Add 97 to every number in the answers (the coordinates, plus the viewport width and height where an answer gives them), and write out again everything from the line containing "Select the Sigma symbol font icon" down to the line containing "click(x=429, y=55)", both included, with the data's requests kept as they are. Leave the pictures out.

* [Data extract]:
## Begin
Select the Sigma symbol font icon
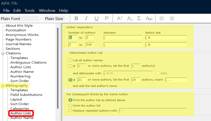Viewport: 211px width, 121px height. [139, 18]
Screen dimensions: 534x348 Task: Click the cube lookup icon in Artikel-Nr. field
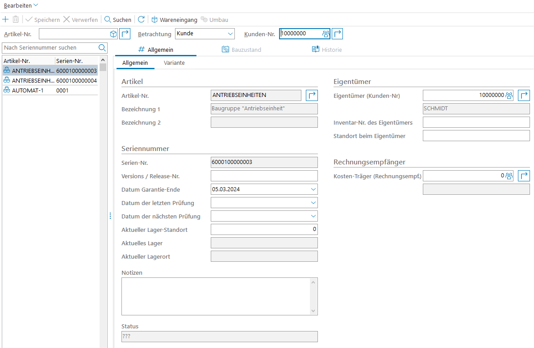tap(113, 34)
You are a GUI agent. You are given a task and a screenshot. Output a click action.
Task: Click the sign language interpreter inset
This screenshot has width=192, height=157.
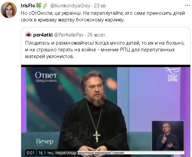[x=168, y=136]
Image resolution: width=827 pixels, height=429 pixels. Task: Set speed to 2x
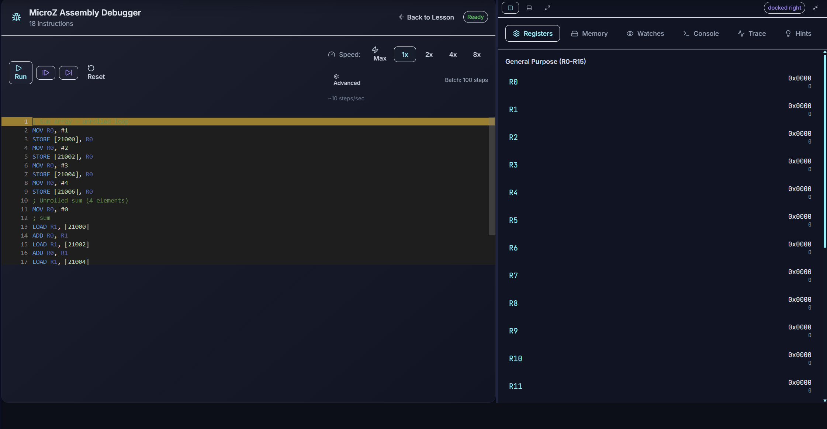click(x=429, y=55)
## End
## Begin
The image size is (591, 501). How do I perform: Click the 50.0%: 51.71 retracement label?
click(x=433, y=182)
## End
## Begin
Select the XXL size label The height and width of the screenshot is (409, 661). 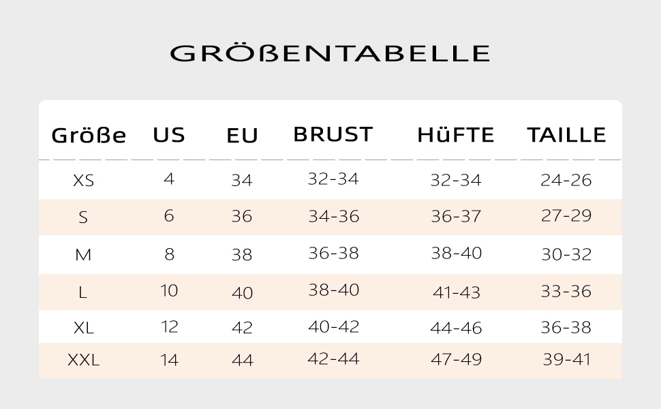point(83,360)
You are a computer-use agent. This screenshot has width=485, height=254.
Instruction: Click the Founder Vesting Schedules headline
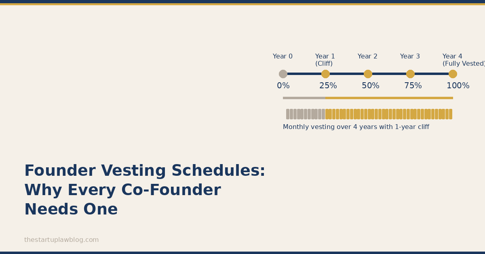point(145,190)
## End
* [Finished exercise]:
Select the Sigma symbol font icon
Viewport: 308px width, 218px height. [236, 115]
Screen dimensions: 534x348 Task: Click the cube lookup icon in Artikel-Nr. field
tap(210, 131)
You are a GUI agent. You are given a task and a screenshot. Output a click action.
Task: Click the sign language interpreter inset
This screenshot has width=192, height=157.
[x=265, y=233]
Image resolution: width=827 pixels, height=429 pixels. Task: Set speed to 2x
click(x=526, y=152)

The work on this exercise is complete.